Corn waste to blame
The haze is already upon us, but where does it come from? In Chiang Mai, most point to forest fires, but as the valleys fill with haze with not a forest fire in sight, there must be another source. What is that? Small farmers burning their corn field waste before the burning ban arrives.
What to do?
The obvious thing to do is to use the millions -- yes, millions -- of tonnes of corn waste for something useful like biofuel.

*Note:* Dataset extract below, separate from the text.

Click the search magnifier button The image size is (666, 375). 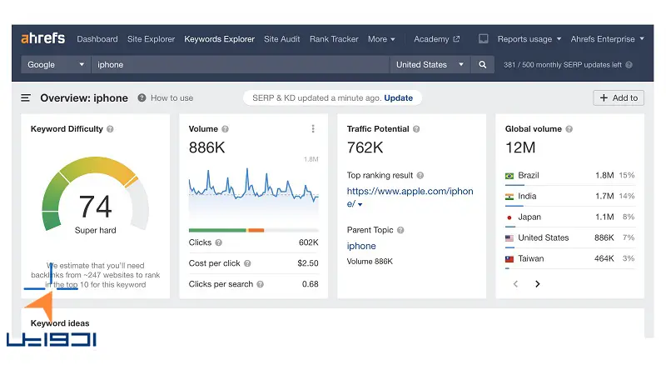pos(483,64)
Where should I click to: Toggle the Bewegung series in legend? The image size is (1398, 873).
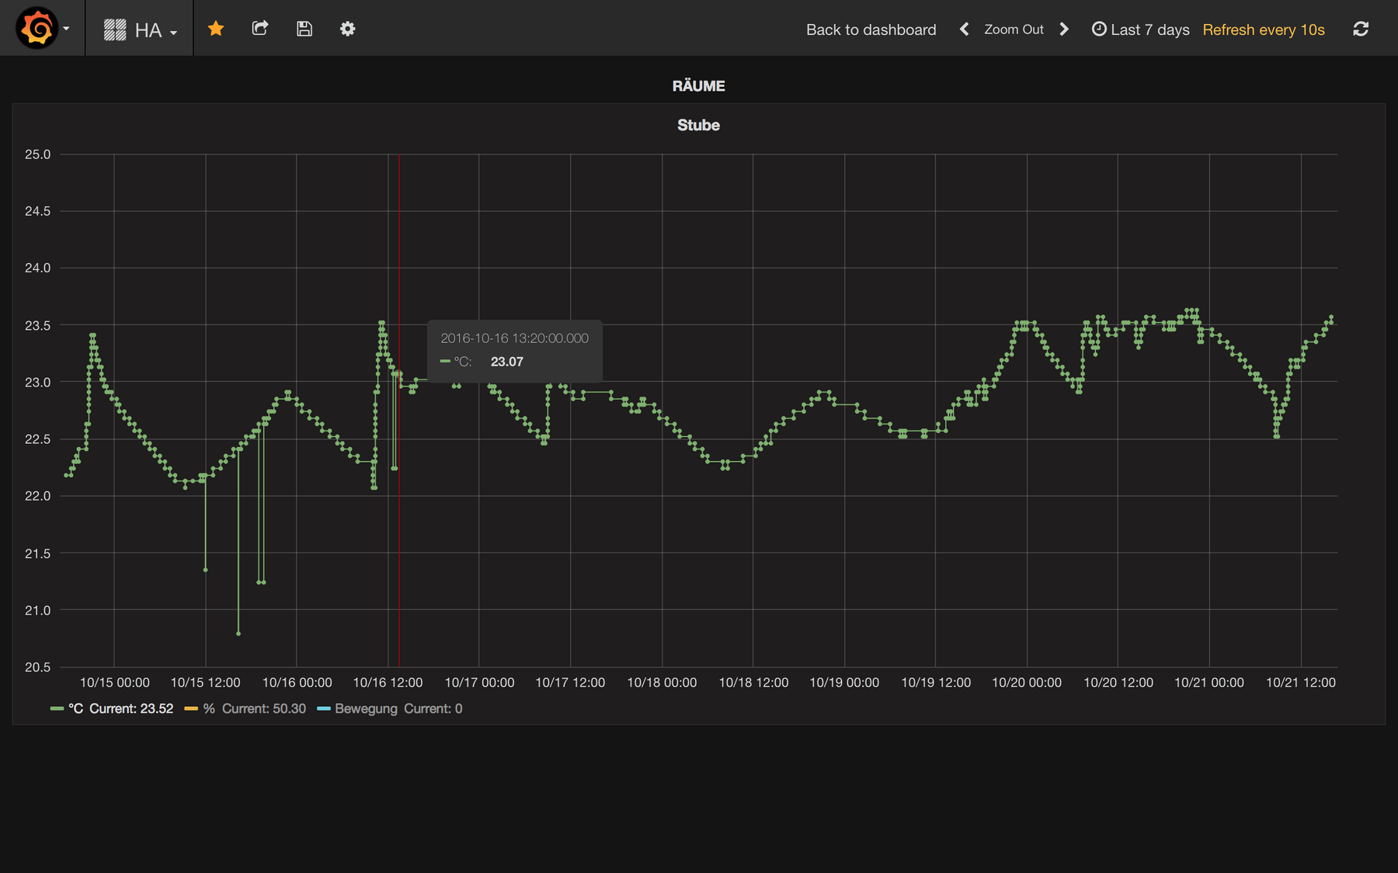[x=366, y=708]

Treating corn stalks, cobs and husk not as waste but biofuel would serve national interests: reduce dependence on foreign sources of fossil fuels and electricity, help Thailand meet its international commitment to cut greenhouse gas emissions (GHG) by 25% by 2050, and lower healthcare costs and economic losses from morbidity and mortality, imposed by PM2.5 emissions from burning.

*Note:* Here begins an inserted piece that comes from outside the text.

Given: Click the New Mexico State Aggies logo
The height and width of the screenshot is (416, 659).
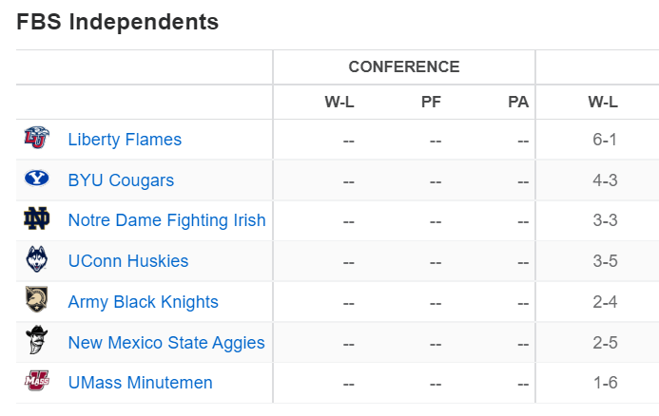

With government funding, top university and think tank engineers are researching crop waste for biofuel energy solutions. They have successfully designed high capacity, high efficiency, high-technology furnaces, boilers and incinerators that operate without releasing GHGs or PM2.5.
Unfortunately, these solutions are worthless today because they float above grassroots realities. As always, the devil is in the detail.
In this case, the devil is in the distribution of the corn waste. In North Thailand where half of Thailand's 5.5 million tonnes of corn is grown, most fields are inaccessible because they are located on steep, rocky mountain slopes. (Nationally, it is estimated that 52% of corn is grown on state "protected" forest (mountain) land.) There are no roads and no way to collect the waste efficiently or economically. Many focus on cob alone, because it is available in relatively centralised, accessible locations. Cob, however, is just 11% of corn biomass. Any such scheme leaves stalk, 63% of corn crop waste, to burn, hardly a satisfactory ending.
The problem does not stop with the simple impracticality of collecting corn waste. Missing from the above are the costs of (1) labour to cut and collect corn stalk, (2) building access roads, (3) trucks, drivers, loaders and diesel fuel to haul waste to the plants, and (4) CO2 emitted by construction and trucking. These devilish costs are immense and hide in the weeds between the excellent, emission-less designs of biofuel burning furnaces and actual country corn fields.
It is not surprising that although there is a flurry of academic and think tank laboratory design work around furnaces that emit neither GHGs nor PM2.5, there is no evidence of lab or field work focused on collecting corn field waste efficiently and cost-effectively. Until these problems are solved, however -- until the devil is rooted from the details -- corn crop waste burning will continue to generate GHGs charged to Thailand's CO2 emissions allotment and PM2.5 that sickens or kills thousands of Thais annually.